Syrie: le groupe EI reprend une partie de la ville clé de Boukamal

Le gouvernement syrien avait proclamé fin 2017 la victoire contre le groupe armé, dans la ville de Boumakal.
Photo: Stringer Archives Agence France-Presse Le gouvernement syrien avait proclamé fin 2017 la victoire contre le groupe armé, dans la ville de Boumakal.

Le groupe État islamique (EI) a repris vendredi une partie de la ville syrienne clé de Boukamal contrôlée par le régime en lançant une série d’attaques suicide meurtrières, l’offensive la plus importante menée depuis des mois par l’organisation djihadiste en Syrie.

Le groupe EI avait perdu en novembre 2017 Boukamal, le dernier centre urbain qu’il contrôlait dans le pays en guerre après de multiples défaites infligées par le régime et ses alliés d’une part et les Forces démocratiques syriennes (FDS) soutenues par les États-Unis de l’autre.
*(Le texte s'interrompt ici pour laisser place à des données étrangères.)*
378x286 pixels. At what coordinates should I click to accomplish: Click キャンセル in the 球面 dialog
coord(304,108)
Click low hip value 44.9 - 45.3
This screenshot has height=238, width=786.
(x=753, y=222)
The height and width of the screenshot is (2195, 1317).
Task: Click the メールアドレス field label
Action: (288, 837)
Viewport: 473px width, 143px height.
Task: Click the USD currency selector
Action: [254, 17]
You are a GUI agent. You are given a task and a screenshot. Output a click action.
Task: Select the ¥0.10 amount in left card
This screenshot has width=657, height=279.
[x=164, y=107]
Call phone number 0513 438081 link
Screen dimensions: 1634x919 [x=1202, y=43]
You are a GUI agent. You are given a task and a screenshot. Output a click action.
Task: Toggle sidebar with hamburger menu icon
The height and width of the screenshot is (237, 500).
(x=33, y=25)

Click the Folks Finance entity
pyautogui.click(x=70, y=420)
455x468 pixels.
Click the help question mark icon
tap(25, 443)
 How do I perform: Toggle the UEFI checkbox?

En parvenant à s’emparer de nouveau d’une partie de cette cité, le groupe confirme qu’il reste une force à craindre sur le terrain. Reste à savoir s’il pourra se maintenir dans la ville ou avancer face aux forces loyales au président syrien Bachar al-Assad appuyées par l’aviation russe.

Boukamal est située dans la province orientale de Deir Ezzor, près de la frontière avec l’Irak, où le gouvernement a proclamé fin 2017 la victoire contre le groupe armé.

Selon l’Observatoire syrien des droits de l’homme (OSDH), « l’offensive d’envergure » a été lancée depuis le désert syrien par les djihadistes, « qui ont reconquis une partie de Boukamal », située à l’ouest du fleuve Euphrate. « Au moins 25 combattants de l’armée syrienne et de milices prorégime ont péri dans dix attaques suicide, dont quatre à la voiture piégée, menées par le groupe EI », a indiqué à l’AFP le directeur de l’OSDH, Rami Abdel Rahmane.

Sur un autre front, 51 civils, dont neuf enfants, ont été tués jeudi soir dans la province d’Idleb (nord-ouest) lors de raids attribués à l’aviation russe, selon l’OSDH.

Les raids ont frappé la localité de Zardana, contrôlée par des rebelles et des djihadistes.

Moscou a catégoriquement démenti avoir mené des raids contre cette région. « Ces informations n’ont rien à voir avec la réalité », a affirmé le ministère russe de la Défense.